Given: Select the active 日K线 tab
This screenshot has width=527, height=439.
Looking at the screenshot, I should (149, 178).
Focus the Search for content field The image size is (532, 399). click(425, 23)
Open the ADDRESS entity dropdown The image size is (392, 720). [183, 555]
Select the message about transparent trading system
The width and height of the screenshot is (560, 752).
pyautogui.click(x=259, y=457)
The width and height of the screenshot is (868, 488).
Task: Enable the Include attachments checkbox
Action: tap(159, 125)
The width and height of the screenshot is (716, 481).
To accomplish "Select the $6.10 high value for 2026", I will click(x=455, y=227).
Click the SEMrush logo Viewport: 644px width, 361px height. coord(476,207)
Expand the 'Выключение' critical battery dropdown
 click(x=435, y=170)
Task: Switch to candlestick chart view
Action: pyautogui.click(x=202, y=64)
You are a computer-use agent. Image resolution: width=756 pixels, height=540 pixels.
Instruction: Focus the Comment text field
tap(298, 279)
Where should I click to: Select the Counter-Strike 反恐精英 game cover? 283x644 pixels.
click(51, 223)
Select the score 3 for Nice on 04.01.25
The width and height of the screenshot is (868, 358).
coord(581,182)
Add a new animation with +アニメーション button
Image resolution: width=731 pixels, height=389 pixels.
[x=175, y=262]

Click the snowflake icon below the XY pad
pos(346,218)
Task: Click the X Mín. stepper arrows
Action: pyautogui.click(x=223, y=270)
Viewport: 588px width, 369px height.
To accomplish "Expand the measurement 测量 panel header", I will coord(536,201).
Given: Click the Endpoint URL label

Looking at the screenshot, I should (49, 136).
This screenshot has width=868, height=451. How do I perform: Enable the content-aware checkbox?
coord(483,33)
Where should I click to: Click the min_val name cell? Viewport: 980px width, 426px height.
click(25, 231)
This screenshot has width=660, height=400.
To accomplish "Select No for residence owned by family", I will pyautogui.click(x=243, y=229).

════════

## [REQUIRED WORK]
What must be returned is the line with "Instruction: Focus the Comment text field" plus every line after it to the end of the entries, exactly as they appear.

## [SOLUTION FOR THIS TASK]
Instruction: Focus the Comment text field
tap(298, 279)
Where should I click to: Select the Counter-Strike 反恐精英 game cover? 283x644 pixels.
click(51, 223)
Select the score 3 for Nice on 04.01.25
The width and height of the screenshot is (868, 358).
coord(581,182)
Add a new animation with +アニメーション button
Image resolution: width=731 pixels, height=389 pixels.
[x=175, y=262]

Click the snowflake icon below the XY pad
pos(346,218)
Task: Click the X Mín. stepper arrows
Action: pyautogui.click(x=223, y=270)
Viewport: 588px width, 369px height.
To accomplish "Expand the measurement 测量 panel header", I will coord(536,201).
Given: Click the Endpoint URL label

Looking at the screenshot, I should (49, 136).
This screenshot has width=868, height=451. How do I perform: Enable the content-aware checkbox?
coord(483,33)
Where should I click to: Click the min_val name cell? Viewport: 980px width, 426px height.
click(25, 231)
This screenshot has width=660, height=400.
To accomplish "Select No for residence owned by family", I will pyautogui.click(x=243, y=229).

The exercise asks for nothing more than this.